Heather, that’s awesome!! <3
I made this recipe and I guess 25 minutes is not enough time for the dough to rise. When mine were done cooking and had cooled off some, the dough was hard and not light and fluffy. Tasted awful. I know now that they did not rise enough. There is also not any mention of when to add the salt to the recipe. Lastly, the recipe calls for corn syrup—light or dark? I used light because that is what I had on hand. My sauce was a bit runny, so should I have cooked it a little longer? Thanks.
Sandy, so sorry you had issues with the recipe! I will make a notation in the recipe that some folks may need to allow the dough to rise longer.

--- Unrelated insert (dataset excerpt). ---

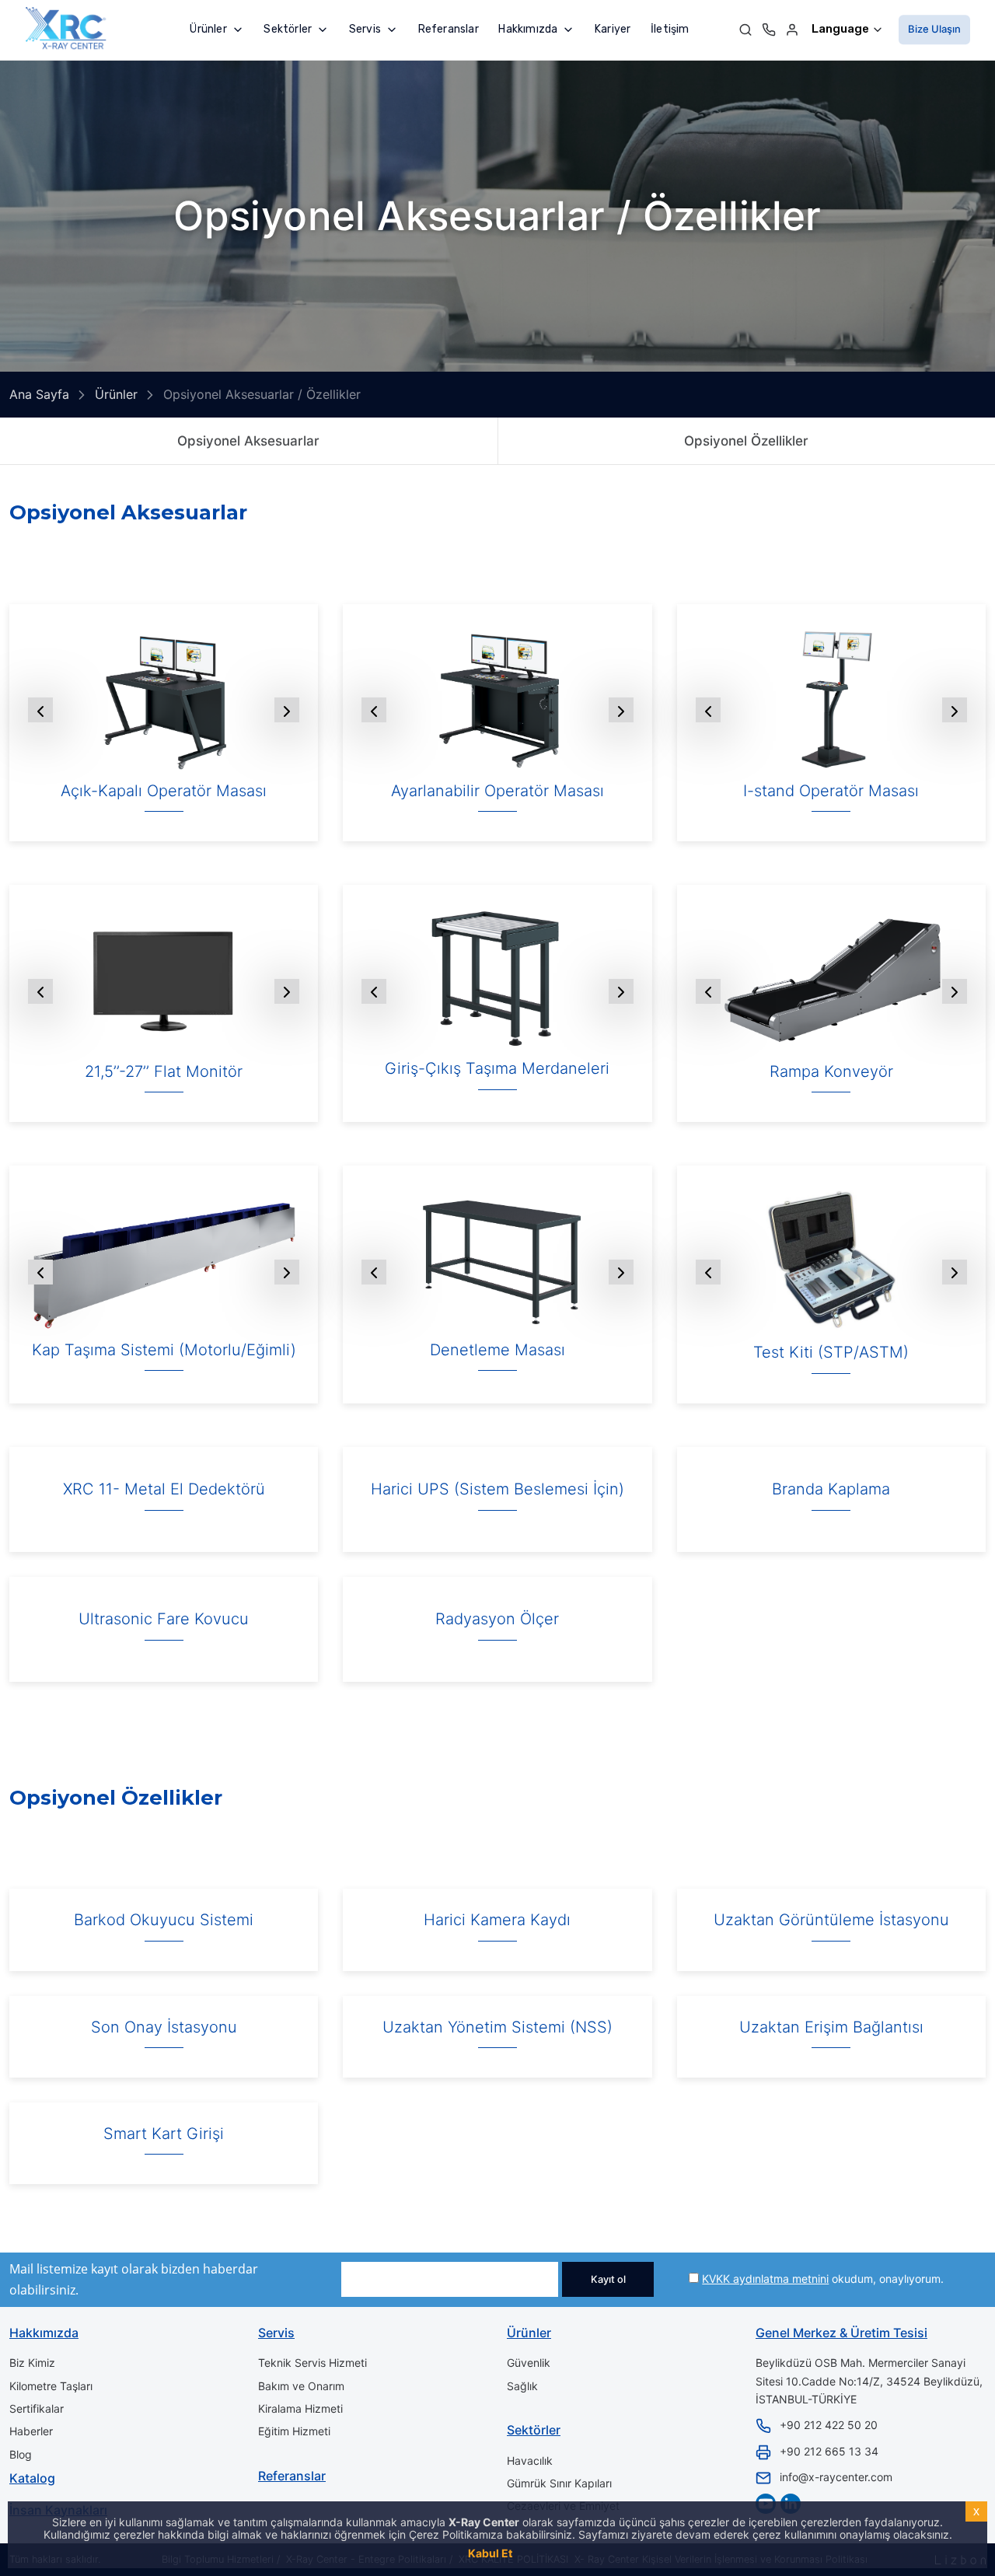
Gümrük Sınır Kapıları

Never follow the directions when ti says to let any dough rise for 30 minutes or 60 minutes. There are too many variables in everyone’s homes. Just let it rise until double. Period. It could be 45 minutes, it could be 2 hours. But always follow the rule of thumb of let it rise until doubled. And not allowing to let it rise, will give you the exact outcome you experienced. Also, in answer to your question about the corn syrup, always use light corn syrup unless otherwise specifically stated in the recipe to use dark. And yes, the sauce should be cooked to be a bit thick and syrup like. Not too long or too thick, or it’ll become hard and brittle like a lollipop.

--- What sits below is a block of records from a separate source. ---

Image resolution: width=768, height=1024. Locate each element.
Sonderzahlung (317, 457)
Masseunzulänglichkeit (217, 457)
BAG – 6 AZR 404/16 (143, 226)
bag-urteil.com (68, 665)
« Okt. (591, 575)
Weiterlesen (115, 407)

Oh, and another thing, make sure your yeast is fresh. And make sure the liquid you add to it, is not too hot or cold. If it’s too hot, it’ll cook the yeast and it won’t rise. If it’s too cold, it won’t activate the yeast and it won’t rise. The perfect temp is 105-110. I find 110 to be perfect. So, for that, you’ll need a thermometer. So, when you melt the butter and milk, check the temperature.
Hope this helps you out.
I made these rolls and they look and smell great. But they didn’t rise. I even used new yeast. Any pointers?
Hm, perhaps the area where the rolls were set to rise wasn’t warm enough? I like putting the rising rolls on the top of my preheating oven so that residual heat circulates around the pan. A drafty kitchen could also contribute to the rolls not rising as well.
I just made these today and they were wonderful! Yummy, soft and not overly sweet! We all loved them. I did let it rise longer than stated other than that I followed everything. Thanks for sharing your recipe
Want to make but I don’t have unsalted butter . Can I use regular salted?
Hi Ann, of course! Just be mindful of adding any salt to the recipe.